- Written problem A:
Copy the part of the records that opens with the line containing "The height and width of the screenshot is (1563, 700)." and closes with the line containing "Action: tap(520, 311)", renaming "Apply" to "Use" and leaving everything else unchanged.

- Provided passage:
** BEGIN **

Finally, there is the question of insurance. Lloyds of London is leading the world in electronic risks insurance. More needs to be done to create legislation to stop firms going online without appropriate insurance. At the moment, there is no government consideration about the needs for insurance.

Who are the hackers?

There are about 10,000 serious hackers in the world today. They are able to camouflage their trails, move money from one bank to another. About 60-70 per cent are disgruntled employees. Others do it for financial gain. Some do it for the challenge and as an intellectual game. In the last 12 months, there have appeared some with political motivation. In a survey of 2,700 security professionals, the number of attacks made by hackers and terrorists was estimated to have risen from 14 per cent in 1998 to 49 per cent.

Attacks by foreign governments have also risen sharply, largely because of the Kosovo war. NATO and DoD systems were attacked, and some DoD systems were disabled for over 36 hours. After the bombing of the Chinese Embassy, over 140 American companies were attacked and their websites defaced with anti-American graffiti. The White House site itself was defaced by Hong Kong activists.

** END **

(Element and text position data)

** BEGIN **

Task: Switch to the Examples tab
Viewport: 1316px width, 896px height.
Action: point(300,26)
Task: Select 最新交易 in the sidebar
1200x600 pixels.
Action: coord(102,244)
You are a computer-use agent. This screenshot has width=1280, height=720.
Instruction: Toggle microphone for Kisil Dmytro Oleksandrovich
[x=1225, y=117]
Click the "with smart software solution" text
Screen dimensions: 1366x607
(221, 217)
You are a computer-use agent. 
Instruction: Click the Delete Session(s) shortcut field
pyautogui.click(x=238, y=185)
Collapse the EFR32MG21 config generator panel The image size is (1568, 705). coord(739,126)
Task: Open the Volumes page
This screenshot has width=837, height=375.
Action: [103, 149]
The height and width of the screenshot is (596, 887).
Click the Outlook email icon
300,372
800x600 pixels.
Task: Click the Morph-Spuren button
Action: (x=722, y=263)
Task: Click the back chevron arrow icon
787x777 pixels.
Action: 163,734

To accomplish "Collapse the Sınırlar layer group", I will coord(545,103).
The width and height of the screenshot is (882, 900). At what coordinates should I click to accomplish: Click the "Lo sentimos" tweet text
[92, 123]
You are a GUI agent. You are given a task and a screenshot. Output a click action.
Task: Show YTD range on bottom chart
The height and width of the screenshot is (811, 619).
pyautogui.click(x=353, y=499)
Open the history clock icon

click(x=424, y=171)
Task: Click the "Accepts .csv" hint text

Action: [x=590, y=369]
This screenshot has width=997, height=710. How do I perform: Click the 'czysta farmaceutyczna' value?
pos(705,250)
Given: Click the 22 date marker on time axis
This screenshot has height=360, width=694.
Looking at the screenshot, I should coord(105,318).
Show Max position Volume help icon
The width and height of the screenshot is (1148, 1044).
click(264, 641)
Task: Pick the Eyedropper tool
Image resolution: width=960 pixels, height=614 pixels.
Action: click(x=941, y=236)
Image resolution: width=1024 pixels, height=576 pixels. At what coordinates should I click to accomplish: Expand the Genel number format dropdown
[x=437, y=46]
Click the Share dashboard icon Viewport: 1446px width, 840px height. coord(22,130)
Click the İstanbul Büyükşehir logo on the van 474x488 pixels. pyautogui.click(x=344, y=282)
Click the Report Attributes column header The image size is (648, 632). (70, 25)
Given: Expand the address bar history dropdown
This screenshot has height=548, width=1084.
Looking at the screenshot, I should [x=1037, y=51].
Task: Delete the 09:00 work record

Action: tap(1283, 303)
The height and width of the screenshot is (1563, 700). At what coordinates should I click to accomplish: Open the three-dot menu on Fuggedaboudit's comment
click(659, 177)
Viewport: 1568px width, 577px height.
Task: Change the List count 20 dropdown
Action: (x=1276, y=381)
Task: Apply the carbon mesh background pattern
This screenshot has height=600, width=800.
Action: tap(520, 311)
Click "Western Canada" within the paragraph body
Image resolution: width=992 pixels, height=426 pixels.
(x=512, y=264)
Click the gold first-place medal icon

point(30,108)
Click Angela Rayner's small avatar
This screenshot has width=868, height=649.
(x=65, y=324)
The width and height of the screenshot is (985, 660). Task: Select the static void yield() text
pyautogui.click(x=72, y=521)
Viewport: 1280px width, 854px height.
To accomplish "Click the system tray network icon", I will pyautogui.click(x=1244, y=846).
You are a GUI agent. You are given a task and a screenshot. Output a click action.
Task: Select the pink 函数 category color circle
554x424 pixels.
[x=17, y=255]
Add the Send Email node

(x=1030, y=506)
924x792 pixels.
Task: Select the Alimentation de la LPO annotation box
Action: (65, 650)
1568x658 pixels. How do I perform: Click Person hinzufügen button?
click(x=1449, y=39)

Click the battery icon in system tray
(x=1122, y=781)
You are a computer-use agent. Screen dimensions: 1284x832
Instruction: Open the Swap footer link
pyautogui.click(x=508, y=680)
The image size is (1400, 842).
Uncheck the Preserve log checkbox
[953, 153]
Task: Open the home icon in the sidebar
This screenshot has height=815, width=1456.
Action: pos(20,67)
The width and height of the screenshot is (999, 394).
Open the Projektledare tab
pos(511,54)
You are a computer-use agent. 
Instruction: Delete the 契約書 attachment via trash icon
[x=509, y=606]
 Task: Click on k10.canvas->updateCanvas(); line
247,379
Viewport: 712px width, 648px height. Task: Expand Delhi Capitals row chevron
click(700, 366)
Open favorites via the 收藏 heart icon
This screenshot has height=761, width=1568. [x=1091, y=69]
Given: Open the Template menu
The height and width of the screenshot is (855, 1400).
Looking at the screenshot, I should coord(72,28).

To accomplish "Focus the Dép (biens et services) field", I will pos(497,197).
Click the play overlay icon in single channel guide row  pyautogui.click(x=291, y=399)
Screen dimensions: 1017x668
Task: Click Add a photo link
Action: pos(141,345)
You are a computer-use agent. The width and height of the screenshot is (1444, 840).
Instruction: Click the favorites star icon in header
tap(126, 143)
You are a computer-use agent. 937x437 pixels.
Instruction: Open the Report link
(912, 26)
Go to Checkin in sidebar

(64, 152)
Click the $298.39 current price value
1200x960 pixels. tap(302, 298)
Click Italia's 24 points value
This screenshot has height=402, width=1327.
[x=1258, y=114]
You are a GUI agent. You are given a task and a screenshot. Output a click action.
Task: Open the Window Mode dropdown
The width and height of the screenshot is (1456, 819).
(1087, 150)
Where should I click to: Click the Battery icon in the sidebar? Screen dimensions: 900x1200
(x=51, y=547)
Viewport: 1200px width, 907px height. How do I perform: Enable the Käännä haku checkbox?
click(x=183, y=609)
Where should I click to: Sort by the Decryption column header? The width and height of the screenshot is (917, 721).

** END **

- Written problem B:
In the passage on hackers, what share of hackers are said to be disgruntled employees?

- Full output A:
The height and width of the screenshot is (1563, 700). At what coordinates should I click to accomplish: Open the three-dot menu on Fuggedaboudit's comment
click(659, 177)
Viewport: 1568px width, 577px height.
Task: Change the List count 20 dropdown
Action: (x=1276, y=381)
Task: Use the carbon mesh background pattern
This screenshot has height=600, width=800.
Action: tap(520, 311)

- Full output B:
About 60 to 70 percent.